16 del R.D. n. 274/1929. In tale prospettiva è, infatti, possibile
trovare un punto di equilibrio tra la parte della norma che esclude
il cemento armato dalla competenza professionale dei geometri in
relazione alle costruzioni civili (lett. l) e quella che estende ai
geometri la progettazione e la direzione lavori con riferimento
alle costruzioni civili di modesta importanza (lett. m).
Poiché anche le costruzioni civili di modesta importanza possono
richiedere l'impiego di cemento armato, non sarebbe corretto
interdire in questi casi ai geometri una porzione rilevante della
loro competenza professionale, quando sia invece possibile
scorporare in modo chiaro ed effettivo dalla progettazione e dalla
direzione lavori tutta l'attività riferibile al cemento armato, che
richiede calcoli complessi. Lo scorporo appare la soluzione
preferibile anche alla luce del principio di proporzionalità (non
devono essere inflitte alla competenza professionale dei geometri
limitazioni maggiori di quelle strettamente necessarie a garantire
la sicurezza delle persone e degli edifici).
Affinché il titolo edilizio sia legittimo è sufficiente da un lato
che i calcoli del cemento armato siano effettuati da un ingegnere o
architetto, e dall'altro che il progetto redatto dal geometra (o in
relazione al quale il geometra svolga la direzione lavori) non
oltrepassi la tipologia delle modeste costruzioni civili. Dunque,
quando i calcoli provengano da un ingegnere o architetto si può
presumere che sussistano adeguate garanzie per la sicurezza delle
persone e degli edifici. Di conseguenza l'interesse pubblico è
pienamente tutelato e non si oppone alla realizzazione della
costruzione, il che consente agli uffici comunali di limitarsi a
verificare se l'opera sia effettivamente una modesta costruzione
civile, tralasciando valutazioni di tipo privatistico
sull'esistenza o meno di un valido incarico professionale tra il
committente e il geometra.
Sui poteri di autotutela degli ordini professionali
Il TAR ha categoricamente smentito l'operato dell'Ordine degli
Architetti, affermando che pur avendo gli ordini e i collegi
professionali l'interesse e la legittimazione a tutelare le
prerogative delle rispettive categorie di professionisti, tanto in
sede giurisdizionale quanto davanti all'autorità amministrativa,
non possono utilizzare le procedure amministrative previste ad
altri fini per ostacolare o sanzionare i professionisti della
categoria concorrente che effettuano un'invasione di campo.

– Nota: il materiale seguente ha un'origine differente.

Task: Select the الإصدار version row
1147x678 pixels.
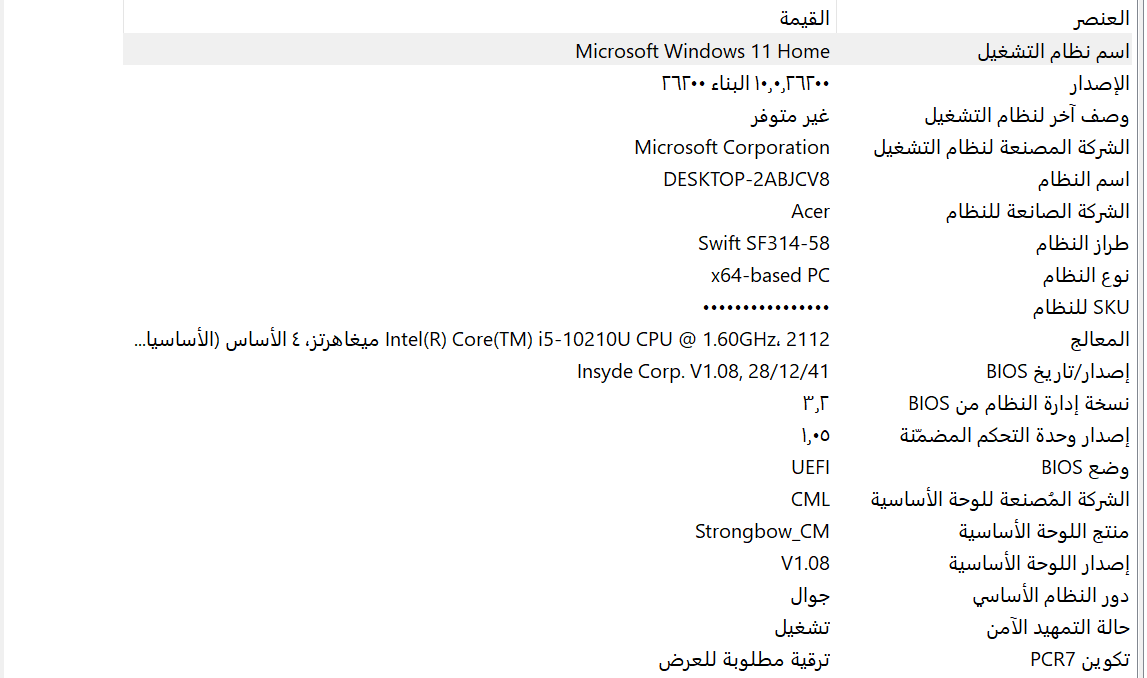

Nello specifico quindi l'Ordine degli Architetti non è legittimato
a bloccare la procedura di collaudo statico rifiutandosi di
designare le terne per la scelta dei collaudatori. In questo modo
infatti verrebbe interrotto l'iter che porta al rilascio del
certificato di agibilità e vi sarebbe un'intromissione nei poteri
di controllo dell'amministrazione comunale, la quale è l'unico
soggetto titolato a decidere delle condizioni di utilizzabilità di
un edificio.
Quello che avrebbe potuto fare l'Ordine degli Architetti a tutela
della propria categoria è:
- all'inizio del percorso di edificazione, impugnando il titolo
edilizio che approva il progetto redatto dal professionista non
competente, o invitando l'amministrazione comunale a effettuare un
annullamento in autotutela;
- alla fine, segnalando all'amministrazione comunale che dal
collaudo emerge il mancato rispetto della riserva sul cemento
armato, o impugnando il certificato di agibilità che non tenga
conto della violazione della suddetta riserva.